_To do_.
When a line below holds the string "Mattress", show that line.

_Extracted records_.

"""

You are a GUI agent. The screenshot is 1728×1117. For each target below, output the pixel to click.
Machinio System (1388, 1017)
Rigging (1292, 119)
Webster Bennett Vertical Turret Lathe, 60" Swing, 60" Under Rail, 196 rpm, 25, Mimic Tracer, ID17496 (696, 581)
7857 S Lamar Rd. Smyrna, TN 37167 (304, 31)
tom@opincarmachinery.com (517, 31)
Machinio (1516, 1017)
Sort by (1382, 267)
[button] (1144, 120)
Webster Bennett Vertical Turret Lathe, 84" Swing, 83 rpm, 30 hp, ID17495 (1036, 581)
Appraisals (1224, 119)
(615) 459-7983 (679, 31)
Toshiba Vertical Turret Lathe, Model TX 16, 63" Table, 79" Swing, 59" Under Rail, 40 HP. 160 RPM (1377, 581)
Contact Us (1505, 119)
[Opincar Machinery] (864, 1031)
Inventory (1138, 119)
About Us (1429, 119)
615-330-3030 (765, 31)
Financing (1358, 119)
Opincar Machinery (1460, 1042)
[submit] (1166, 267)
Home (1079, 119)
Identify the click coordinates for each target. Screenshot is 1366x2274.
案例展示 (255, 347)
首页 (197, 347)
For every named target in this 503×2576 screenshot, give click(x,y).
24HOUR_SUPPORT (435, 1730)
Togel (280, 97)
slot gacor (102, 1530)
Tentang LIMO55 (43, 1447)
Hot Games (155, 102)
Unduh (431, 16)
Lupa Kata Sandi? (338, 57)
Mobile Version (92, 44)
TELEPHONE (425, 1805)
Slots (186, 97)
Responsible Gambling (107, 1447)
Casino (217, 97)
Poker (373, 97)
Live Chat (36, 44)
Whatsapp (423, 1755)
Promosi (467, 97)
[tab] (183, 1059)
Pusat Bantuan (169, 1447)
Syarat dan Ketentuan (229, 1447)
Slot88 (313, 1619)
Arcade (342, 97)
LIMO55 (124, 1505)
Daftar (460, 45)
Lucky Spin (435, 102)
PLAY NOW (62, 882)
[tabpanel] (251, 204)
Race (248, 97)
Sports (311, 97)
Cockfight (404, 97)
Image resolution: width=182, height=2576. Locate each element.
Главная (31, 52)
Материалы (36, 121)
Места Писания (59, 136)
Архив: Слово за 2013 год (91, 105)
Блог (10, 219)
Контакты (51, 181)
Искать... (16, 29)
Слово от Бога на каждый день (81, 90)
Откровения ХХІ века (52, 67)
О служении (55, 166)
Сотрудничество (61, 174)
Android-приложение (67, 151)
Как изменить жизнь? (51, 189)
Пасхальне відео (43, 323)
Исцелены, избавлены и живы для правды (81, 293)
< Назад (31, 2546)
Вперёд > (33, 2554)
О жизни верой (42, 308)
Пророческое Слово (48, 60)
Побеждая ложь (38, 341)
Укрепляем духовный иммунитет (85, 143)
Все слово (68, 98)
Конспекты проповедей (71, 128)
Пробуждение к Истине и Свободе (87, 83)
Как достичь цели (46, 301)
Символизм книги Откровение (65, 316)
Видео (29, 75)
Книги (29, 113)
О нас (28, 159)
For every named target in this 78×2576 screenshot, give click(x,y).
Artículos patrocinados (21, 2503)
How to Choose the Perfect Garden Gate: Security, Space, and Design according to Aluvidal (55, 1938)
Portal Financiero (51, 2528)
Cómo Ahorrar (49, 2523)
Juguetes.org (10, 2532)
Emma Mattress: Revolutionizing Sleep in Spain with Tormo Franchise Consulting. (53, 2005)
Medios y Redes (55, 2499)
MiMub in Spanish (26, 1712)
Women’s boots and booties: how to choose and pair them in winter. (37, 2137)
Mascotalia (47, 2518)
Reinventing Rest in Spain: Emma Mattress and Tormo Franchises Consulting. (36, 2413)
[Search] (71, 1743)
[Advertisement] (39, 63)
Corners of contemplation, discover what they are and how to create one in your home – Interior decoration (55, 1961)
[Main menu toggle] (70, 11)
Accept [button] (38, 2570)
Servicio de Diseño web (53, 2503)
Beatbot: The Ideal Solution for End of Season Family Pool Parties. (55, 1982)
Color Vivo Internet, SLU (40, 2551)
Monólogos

"""

_Solution_.
Emma Mattress: Revolutionizing Sleep in Spain with Tormo Franchise Consulting. (53, 2005)
Reinventing Rest in Spain: Emma Mattress and Tormo Franchises Consulting. (36, 2413)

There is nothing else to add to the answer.